DIRECTION:
Copy out each of the records below word for word, keeping every line unchanged.

Items stored from a collection:
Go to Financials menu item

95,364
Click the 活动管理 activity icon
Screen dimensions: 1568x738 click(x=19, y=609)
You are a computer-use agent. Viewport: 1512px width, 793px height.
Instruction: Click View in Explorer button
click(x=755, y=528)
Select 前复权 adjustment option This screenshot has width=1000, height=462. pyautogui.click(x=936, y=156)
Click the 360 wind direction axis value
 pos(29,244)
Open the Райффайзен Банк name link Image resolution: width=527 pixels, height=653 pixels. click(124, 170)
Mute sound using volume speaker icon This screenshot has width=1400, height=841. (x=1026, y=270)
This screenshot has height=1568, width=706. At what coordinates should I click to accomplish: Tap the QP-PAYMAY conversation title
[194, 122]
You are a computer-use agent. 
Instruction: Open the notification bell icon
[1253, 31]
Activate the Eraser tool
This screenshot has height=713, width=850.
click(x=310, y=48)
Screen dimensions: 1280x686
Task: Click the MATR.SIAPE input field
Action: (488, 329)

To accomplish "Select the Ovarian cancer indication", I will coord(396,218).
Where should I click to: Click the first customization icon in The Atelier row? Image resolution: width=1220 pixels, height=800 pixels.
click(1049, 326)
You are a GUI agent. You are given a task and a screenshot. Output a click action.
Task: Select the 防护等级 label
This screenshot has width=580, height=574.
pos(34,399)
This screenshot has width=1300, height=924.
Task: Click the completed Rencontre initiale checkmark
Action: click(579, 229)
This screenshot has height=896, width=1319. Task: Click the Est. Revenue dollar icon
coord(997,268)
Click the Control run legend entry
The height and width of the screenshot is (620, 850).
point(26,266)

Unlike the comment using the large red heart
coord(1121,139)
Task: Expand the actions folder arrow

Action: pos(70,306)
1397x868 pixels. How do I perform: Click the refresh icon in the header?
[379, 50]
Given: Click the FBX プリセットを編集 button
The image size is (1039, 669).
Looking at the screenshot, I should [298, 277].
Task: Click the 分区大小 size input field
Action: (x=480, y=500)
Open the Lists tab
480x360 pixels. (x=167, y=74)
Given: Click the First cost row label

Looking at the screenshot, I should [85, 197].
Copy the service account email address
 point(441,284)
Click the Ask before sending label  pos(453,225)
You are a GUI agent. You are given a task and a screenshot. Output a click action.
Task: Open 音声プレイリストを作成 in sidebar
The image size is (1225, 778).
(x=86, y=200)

RESPONSE TO THIS EXERCISE:
Go to Financials menu item

95,364
Click the 活动管理 activity icon
Screen dimensions: 1568x738 click(x=19, y=609)
You are a computer-use agent. Viewport: 1512px width, 793px height.
Instruction: Click View in Explorer button
click(x=755, y=528)
Select 前复权 adjustment option This screenshot has width=1000, height=462. pyautogui.click(x=936, y=156)
Click the 360 wind direction axis value
 pos(29,244)
Open the Райффайзен Банк name link Image resolution: width=527 pixels, height=653 pixels. click(124, 170)
Mute sound using volume speaker icon This screenshot has width=1400, height=841. (x=1026, y=270)
This screenshot has height=1568, width=706. At what coordinates should I click to accomplish: Tap the QP-PAYMAY conversation title
[194, 122]
You are a computer-use agent. 
Instruction: Open the notification bell icon
[1253, 31]
Activate the Eraser tool
This screenshot has height=713, width=850.
click(x=310, y=48)
Screen dimensions: 1280x686
Task: Click the MATR.SIAPE input field
Action: (488, 329)

To accomplish "Select the Ovarian cancer indication", I will coord(396,218).
Where should I click to: Click the first customization icon in The Atelier row? Image resolution: width=1220 pixels, height=800 pixels.
click(1049, 326)
You are a GUI agent. You are given a task and a screenshot. Output a click action.
Task: Select the 防护等级 label
This screenshot has width=580, height=574.
pos(34,399)
This screenshot has width=1300, height=924.
Task: Click the completed Rencontre initiale checkmark
Action: click(579, 229)
This screenshot has height=896, width=1319. Task: Click the Est. Revenue dollar icon
coord(997,268)
Click the Control run legend entry
The height and width of the screenshot is (620, 850).
point(26,266)

Unlike the comment using the large red heart
coord(1121,139)
Task: Expand the actions folder arrow

Action: pos(70,306)
1397x868 pixels. How do I perform: Click the refresh icon in the header?
[379, 50]
Given: Click the FBX プリセットを編集 button
The image size is (1039, 669).
Looking at the screenshot, I should [298, 277].
Task: Click the 分区大小 size input field
Action: (x=480, y=500)
Open the Lists tab
480x360 pixels. (x=167, y=74)
Given: Click the First cost row label

Looking at the screenshot, I should [85, 197].
Copy the service account email address
 point(441,284)
Click the Ask before sending label  pos(453,225)
You are a GUI agent. You are given a task and a screenshot. Output a click action.
Task: Open 音声プレイリストを作成 in sidebar
The image size is (1225, 778).
(x=86, y=200)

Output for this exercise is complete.